Attenuare il melasma: 3 trattamenti per ridurre le macchie

2 agosto 2018
Nonostante il melasma possa richiedere dei trattamenti professionali per essere eliminato del tutto, possiamo comunque attenuarne l'incidenza grazie alle proprietà di alcuni ingredienti naturali.

I raggi solari sono molto aggressivi per la nostra pelle e il melasma è uno degli effetti collaterali dell’esposizione alla luce solare. È diventato un vero e proprio problema estetico per molte persone, dunque vediamo alcuni rimedi naturali per attenuare il melasma.

Cos’è il melasma?

Il melasma è una patologia cutanea che colpisce il volto e causa la comparsa di macchie marroni. Oltre all’esposizione al sole, gli squilibri ormonali sono un’altra causa, soprattutto quelli sperimentati durante la gravidanza.

Occorre sottolineare che questa malattia colpisce soprattutto le donne e le macchie o chiazze sono più visibili in chi ha la pelle chiara o color cannella. L’unico sintomo del melasma sono le già menzionate macchie o chiazze sul volto.

Al giorno d’oggi i trattamenti per attenuare il melasma consistono principalmente nell’applicazione di creme, terapie con laser o esfolianti.

3 trattamenti per attenuare il melasma

1. Farmaci

I farmaci di solito solo sempre la prima opzione per attenuare il melasma. Spesso il dermatologo prescrive una crema facciale contenente idrochinone, che possiamo trovare anche sotto forma di gel o lozione.
○ ○ ○
** Cosa fare **
Secondo l'articolo sul melasma, quale sostanza contiene la crema facciale che il dermatologo prescrive spesso? Basati esclusivamente sull'articolo sul melasma.

(Voci del dataset)
○ ○ ○
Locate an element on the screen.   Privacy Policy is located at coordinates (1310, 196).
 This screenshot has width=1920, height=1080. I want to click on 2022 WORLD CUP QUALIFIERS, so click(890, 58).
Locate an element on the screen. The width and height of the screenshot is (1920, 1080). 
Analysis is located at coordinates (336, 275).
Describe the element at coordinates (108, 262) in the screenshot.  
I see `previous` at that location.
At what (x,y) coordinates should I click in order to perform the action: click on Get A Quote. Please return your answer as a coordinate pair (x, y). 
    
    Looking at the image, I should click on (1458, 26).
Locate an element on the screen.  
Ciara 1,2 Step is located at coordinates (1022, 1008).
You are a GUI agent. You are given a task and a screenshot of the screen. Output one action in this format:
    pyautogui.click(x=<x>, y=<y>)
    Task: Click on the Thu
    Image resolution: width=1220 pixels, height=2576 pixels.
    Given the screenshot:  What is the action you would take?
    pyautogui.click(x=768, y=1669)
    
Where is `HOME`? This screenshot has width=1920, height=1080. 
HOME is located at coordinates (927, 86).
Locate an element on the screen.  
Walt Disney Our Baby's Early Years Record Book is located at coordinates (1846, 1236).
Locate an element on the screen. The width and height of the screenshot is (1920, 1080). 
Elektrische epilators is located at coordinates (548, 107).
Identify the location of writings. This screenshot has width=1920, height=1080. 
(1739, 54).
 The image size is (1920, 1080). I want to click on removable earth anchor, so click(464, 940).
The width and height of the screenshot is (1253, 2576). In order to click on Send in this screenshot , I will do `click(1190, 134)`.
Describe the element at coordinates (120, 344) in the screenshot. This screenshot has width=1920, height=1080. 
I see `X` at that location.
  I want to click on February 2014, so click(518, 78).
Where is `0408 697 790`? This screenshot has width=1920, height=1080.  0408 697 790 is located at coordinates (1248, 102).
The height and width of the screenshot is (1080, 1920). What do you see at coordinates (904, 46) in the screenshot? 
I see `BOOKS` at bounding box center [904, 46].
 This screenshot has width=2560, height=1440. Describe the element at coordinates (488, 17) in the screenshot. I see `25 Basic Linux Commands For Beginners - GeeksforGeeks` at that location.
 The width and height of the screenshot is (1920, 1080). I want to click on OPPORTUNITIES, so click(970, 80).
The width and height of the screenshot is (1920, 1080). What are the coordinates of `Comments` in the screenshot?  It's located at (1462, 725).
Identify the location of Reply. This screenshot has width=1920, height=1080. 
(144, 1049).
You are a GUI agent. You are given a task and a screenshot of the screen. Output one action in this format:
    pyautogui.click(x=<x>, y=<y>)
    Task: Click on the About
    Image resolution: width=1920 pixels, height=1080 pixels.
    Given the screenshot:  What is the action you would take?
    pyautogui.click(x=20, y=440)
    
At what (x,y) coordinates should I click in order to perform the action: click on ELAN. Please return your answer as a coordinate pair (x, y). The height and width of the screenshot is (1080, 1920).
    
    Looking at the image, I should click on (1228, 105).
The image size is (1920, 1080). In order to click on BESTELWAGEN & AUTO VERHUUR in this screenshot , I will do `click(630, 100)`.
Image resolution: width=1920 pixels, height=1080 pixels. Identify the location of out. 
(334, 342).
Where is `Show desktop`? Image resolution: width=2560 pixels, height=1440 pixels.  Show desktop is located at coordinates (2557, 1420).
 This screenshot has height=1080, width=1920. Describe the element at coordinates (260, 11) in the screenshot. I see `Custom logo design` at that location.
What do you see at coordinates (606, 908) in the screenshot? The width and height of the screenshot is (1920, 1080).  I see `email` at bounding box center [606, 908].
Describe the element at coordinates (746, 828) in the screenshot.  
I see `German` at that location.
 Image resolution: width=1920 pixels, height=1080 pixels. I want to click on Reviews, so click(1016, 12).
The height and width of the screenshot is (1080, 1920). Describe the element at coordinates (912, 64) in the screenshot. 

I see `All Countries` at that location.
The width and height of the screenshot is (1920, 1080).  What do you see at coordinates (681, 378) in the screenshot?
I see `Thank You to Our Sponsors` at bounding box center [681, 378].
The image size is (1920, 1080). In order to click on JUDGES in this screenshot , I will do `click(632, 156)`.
○ ○ ○
** Soluzione proposta **
L'idrochinone.